Task directions: Examine each line in the records below for the word "will". Report how many lines contain it, and nothing else.

Data shown:

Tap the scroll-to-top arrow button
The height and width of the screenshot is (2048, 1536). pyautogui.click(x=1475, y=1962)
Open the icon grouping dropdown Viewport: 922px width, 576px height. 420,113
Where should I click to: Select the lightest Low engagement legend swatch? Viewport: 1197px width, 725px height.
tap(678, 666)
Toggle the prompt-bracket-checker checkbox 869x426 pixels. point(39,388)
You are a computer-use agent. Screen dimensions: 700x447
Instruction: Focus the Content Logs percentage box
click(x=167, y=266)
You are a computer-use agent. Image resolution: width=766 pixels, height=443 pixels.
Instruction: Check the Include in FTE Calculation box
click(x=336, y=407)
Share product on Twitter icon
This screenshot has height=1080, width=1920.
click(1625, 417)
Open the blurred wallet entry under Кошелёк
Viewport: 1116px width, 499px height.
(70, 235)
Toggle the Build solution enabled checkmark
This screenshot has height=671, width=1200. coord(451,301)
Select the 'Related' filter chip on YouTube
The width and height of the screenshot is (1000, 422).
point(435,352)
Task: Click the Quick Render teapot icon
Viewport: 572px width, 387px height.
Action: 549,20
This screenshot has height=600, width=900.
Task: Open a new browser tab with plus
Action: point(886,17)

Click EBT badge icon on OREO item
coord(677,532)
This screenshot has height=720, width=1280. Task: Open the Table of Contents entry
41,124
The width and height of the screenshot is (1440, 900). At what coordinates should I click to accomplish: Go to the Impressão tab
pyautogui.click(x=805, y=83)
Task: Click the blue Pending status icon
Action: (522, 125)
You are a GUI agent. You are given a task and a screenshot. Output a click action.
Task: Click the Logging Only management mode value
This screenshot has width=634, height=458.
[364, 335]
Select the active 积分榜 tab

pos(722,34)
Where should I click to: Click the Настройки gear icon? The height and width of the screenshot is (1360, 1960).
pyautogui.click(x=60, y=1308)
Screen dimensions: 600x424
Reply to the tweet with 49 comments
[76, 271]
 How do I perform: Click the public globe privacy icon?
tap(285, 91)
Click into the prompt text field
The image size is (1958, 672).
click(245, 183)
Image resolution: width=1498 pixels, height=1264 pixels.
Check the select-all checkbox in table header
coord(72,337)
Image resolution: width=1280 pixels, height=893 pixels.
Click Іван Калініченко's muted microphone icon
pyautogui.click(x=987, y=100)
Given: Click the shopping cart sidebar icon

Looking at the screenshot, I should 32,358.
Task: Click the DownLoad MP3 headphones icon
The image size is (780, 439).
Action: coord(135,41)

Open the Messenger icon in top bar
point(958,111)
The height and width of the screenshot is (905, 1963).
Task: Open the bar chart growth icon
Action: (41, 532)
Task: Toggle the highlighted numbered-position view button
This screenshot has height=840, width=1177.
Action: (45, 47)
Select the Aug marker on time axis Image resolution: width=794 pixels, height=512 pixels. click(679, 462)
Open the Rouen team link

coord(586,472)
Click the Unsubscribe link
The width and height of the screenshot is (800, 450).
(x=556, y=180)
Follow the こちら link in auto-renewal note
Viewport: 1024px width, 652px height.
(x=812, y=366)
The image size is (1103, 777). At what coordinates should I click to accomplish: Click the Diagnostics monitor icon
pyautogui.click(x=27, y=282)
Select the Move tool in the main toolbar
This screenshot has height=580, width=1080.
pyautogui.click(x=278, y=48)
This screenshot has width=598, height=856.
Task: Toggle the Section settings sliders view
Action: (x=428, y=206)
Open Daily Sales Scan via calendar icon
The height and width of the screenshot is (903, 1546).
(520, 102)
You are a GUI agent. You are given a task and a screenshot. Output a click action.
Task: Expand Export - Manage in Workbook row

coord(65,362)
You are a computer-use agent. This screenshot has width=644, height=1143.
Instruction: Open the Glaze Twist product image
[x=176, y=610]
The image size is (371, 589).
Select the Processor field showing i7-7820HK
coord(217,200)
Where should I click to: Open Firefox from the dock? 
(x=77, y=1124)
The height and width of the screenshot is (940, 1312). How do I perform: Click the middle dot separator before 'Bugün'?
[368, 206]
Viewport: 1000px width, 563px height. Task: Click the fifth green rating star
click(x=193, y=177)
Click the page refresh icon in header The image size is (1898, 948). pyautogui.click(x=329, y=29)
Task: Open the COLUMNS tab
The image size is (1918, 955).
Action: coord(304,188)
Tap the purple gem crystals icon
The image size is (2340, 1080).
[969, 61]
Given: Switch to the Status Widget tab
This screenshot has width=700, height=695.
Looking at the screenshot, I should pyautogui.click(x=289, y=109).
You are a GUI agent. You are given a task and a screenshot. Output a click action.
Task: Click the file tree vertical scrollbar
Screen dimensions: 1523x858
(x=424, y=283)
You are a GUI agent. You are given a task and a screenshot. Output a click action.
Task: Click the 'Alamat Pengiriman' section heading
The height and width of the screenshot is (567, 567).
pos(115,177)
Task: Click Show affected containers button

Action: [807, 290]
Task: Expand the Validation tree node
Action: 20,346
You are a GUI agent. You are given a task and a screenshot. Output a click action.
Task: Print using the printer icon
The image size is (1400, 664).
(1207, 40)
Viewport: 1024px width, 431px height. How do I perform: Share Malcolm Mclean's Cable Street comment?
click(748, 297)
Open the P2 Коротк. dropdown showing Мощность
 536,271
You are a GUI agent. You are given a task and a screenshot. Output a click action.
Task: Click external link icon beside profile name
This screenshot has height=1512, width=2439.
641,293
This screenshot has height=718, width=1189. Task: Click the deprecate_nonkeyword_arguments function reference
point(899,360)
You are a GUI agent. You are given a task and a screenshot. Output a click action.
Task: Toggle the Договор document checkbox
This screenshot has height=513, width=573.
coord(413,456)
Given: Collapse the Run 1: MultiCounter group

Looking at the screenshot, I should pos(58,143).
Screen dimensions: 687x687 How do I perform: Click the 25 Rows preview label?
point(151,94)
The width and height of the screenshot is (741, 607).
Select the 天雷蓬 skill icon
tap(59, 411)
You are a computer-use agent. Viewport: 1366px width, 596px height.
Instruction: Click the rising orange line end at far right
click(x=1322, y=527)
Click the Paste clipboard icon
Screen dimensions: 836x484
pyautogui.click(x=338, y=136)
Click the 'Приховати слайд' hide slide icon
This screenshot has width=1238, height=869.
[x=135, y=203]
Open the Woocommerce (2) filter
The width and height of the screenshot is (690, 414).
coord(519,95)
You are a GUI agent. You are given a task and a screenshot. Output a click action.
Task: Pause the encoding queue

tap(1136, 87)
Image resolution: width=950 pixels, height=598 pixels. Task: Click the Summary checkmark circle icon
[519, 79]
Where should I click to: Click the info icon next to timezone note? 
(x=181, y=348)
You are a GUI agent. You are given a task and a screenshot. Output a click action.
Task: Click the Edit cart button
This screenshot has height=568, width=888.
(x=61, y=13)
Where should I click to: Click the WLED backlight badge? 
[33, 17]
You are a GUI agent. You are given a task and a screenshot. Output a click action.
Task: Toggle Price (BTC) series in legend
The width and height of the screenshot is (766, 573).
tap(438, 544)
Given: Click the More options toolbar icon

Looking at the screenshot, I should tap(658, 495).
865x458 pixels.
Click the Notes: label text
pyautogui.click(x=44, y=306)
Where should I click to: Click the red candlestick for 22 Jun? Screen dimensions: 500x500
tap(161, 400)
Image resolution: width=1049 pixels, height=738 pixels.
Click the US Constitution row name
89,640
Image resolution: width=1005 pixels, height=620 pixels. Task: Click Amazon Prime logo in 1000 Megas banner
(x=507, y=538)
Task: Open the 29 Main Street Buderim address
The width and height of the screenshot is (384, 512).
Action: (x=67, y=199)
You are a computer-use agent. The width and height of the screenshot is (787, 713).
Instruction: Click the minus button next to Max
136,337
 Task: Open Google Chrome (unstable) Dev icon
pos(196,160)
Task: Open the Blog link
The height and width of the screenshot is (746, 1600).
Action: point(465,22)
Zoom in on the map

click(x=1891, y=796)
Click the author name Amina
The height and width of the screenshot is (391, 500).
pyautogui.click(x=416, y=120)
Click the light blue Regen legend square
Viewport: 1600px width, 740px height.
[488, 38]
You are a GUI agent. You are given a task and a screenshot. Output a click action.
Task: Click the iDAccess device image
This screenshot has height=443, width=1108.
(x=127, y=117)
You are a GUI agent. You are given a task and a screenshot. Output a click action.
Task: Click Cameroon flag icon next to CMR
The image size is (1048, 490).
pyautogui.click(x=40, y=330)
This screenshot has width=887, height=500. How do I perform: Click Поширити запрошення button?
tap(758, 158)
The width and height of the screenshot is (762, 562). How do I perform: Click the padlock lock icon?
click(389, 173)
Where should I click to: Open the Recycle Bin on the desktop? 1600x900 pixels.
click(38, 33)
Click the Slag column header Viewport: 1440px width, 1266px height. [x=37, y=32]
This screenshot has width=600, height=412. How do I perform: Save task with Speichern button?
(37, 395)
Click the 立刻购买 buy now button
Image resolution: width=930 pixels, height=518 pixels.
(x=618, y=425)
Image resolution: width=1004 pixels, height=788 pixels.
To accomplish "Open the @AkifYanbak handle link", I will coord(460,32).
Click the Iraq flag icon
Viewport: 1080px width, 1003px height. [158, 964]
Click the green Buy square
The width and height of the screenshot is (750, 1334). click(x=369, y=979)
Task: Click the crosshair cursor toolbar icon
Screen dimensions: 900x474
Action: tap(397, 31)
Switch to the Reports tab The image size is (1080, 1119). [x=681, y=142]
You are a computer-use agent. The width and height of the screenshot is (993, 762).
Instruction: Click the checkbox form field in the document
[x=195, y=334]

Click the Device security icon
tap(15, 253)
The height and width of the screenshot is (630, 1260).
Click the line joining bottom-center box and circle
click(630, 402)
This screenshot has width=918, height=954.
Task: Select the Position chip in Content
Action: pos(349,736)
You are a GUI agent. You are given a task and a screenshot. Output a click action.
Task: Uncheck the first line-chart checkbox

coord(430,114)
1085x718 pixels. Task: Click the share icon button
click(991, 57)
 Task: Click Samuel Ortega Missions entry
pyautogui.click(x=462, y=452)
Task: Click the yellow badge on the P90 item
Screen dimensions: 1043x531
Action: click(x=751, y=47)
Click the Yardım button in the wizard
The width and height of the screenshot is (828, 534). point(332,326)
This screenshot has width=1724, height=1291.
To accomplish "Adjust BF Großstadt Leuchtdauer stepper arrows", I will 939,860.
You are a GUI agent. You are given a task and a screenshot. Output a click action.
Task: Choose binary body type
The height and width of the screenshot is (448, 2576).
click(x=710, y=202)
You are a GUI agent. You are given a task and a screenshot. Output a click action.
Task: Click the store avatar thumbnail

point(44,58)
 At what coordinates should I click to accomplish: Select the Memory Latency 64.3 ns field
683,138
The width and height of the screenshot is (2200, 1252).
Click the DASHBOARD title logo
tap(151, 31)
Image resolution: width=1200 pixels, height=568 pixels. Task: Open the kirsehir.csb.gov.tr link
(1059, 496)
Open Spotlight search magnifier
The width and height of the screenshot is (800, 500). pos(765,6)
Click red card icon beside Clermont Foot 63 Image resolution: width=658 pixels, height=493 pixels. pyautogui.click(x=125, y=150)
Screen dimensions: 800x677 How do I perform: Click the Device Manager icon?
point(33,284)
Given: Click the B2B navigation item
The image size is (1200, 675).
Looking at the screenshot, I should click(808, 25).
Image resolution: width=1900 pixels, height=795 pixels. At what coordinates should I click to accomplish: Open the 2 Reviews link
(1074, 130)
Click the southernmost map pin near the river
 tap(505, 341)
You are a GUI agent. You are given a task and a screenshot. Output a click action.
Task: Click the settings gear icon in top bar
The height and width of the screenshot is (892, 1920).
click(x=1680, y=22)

Solution to the exercise: 2